## Problem details
For this task, copy the data that follows exactly, keeping every character.

--- START ---

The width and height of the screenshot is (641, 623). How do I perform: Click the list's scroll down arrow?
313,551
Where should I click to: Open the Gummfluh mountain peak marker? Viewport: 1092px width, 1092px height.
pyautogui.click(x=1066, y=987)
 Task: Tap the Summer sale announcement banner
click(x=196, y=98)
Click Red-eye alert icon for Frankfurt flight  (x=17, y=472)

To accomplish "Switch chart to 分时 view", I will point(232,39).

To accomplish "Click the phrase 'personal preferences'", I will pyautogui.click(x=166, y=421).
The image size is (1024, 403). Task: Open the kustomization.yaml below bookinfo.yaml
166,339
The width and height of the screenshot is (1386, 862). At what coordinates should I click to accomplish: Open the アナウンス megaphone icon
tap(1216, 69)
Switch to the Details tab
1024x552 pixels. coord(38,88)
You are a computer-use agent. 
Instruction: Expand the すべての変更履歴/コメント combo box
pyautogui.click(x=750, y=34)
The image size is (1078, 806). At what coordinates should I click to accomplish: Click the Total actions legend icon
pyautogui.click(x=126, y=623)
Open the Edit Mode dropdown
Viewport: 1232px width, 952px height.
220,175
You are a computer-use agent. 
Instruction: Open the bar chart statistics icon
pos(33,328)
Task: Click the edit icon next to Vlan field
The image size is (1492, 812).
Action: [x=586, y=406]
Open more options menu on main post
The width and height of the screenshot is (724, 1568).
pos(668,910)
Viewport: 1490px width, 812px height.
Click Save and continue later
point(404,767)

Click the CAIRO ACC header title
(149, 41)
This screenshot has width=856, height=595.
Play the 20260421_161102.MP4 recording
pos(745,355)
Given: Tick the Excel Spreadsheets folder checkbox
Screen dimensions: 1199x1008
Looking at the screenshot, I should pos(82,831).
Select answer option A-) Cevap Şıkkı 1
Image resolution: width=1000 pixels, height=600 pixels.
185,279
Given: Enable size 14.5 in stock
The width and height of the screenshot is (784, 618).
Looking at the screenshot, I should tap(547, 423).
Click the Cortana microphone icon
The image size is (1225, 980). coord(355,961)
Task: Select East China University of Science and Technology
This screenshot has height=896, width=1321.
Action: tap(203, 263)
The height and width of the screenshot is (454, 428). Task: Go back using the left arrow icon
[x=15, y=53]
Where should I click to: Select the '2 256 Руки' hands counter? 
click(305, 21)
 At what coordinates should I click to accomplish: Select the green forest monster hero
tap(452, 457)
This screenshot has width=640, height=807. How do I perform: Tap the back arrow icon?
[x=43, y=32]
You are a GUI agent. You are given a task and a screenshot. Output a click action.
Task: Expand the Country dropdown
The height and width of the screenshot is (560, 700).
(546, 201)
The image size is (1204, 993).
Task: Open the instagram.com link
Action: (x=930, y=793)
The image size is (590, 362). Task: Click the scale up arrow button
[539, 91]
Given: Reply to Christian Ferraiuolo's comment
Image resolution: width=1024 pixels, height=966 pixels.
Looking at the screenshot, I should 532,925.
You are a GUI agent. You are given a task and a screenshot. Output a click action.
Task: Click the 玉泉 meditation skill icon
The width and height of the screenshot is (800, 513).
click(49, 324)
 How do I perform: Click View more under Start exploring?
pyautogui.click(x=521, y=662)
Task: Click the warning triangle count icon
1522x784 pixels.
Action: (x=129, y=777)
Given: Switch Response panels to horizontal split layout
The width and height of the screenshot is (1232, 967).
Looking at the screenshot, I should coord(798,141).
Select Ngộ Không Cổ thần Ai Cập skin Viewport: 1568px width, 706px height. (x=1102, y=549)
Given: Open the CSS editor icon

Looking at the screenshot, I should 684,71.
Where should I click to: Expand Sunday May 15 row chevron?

--- END ---

## Answer to the exercise
The width and height of the screenshot is (641, 623). How do I perform: Click the list's scroll down arrow?
313,551
Where should I click to: Open the Gummfluh mountain peak marker? Viewport: 1092px width, 1092px height.
pyautogui.click(x=1066, y=987)
 Task: Tap the Summer sale announcement banner
click(x=196, y=98)
Click Red-eye alert icon for Frankfurt flight  (x=17, y=472)

To accomplish "Switch chart to 分时 view", I will point(232,39).

To accomplish "Click the phrase 'personal preferences'", I will pyautogui.click(x=166, y=421).
The image size is (1024, 403). Task: Open the kustomization.yaml below bookinfo.yaml
166,339
The width and height of the screenshot is (1386, 862). At what coordinates should I click to accomplish: Open the アナウンス megaphone icon
tap(1216, 69)
Switch to the Details tab
1024x552 pixels. coord(38,88)
You are a computer-use agent. 
Instruction: Expand the すべての変更履歴/コメント combo box
pyautogui.click(x=750, y=34)
The image size is (1078, 806). At what coordinates should I click to accomplish: Click the Total actions legend icon
pyautogui.click(x=126, y=623)
Open the Edit Mode dropdown
Viewport: 1232px width, 952px height.
220,175
You are a computer-use agent. 
Instruction: Open the bar chart statistics icon
pos(33,328)
Task: Click the edit icon next to Vlan field
The image size is (1492, 812).
Action: [x=586, y=406]
Open more options menu on main post
The width and height of the screenshot is (724, 1568).
pos(668,910)
Viewport: 1490px width, 812px height.
Click Save and continue later
point(404,767)

Click the CAIRO ACC header title
(149, 41)
This screenshot has width=856, height=595.
Play the 20260421_161102.MP4 recording
pos(745,355)
Given: Tick the Excel Spreadsheets folder checkbox
Screen dimensions: 1199x1008
Looking at the screenshot, I should pos(82,831).
Select answer option A-) Cevap Şıkkı 1
Image resolution: width=1000 pixels, height=600 pixels.
185,279
Given: Enable size 14.5 in stock
The width and height of the screenshot is (784, 618).
Looking at the screenshot, I should tap(547, 423).
Click the Cortana microphone icon
The image size is (1225, 980). coord(355,961)
Task: Select East China University of Science and Technology
This screenshot has height=896, width=1321.
Action: tap(203, 263)
The height and width of the screenshot is (454, 428). Task: Go back using the left arrow icon
[x=15, y=53]
Where should I click to: Select the '2 256 Руки' hands counter? 
click(305, 21)
 At what coordinates should I click to accomplish: Select the green forest monster hero
tap(452, 457)
This screenshot has width=640, height=807. How do I perform: Tap the back arrow icon?
[x=43, y=32]
You are a GUI agent. You are given a task and a screenshot. Output a click action.
Task: Expand the Country dropdown
The height and width of the screenshot is (560, 700).
(546, 201)
The image size is (1204, 993).
Task: Open the instagram.com link
Action: (x=930, y=793)
The image size is (590, 362). Task: Click the scale up arrow button
[539, 91]
Given: Reply to Christian Ferraiuolo's comment
Image resolution: width=1024 pixels, height=966 pixels.
Looking at the screenshot, I should 532,925.
You are a GUI agent. You are given a task and a screenshot. Output a click action.
Task: Click the 玉泉 meditation skill icon
The width and height of the screenshot is (800, 513).
click(49, 324)
 How do I perform: Click View more under Start exploring?
pyautogui.click(x=521, y=662)
Task: Click the warning triangle count icon
1522x784 pixels.
Action: (x=129, y=777)
Given: Switch Response panels to horizontal split layout
The width and height of the screenshot is (1232, 967).
Looking at the screenshot, I should coord(798,141).
Select Ngộ Không Cổ thần Ai Cập skin Viewport: 1568px width, 706px height. (x=1102, y=549)
Given: Open the CSS editor icon

Looking at the screenshot, I should 684,71.
Where should I click to: Expand Sunday May 15 row chevron?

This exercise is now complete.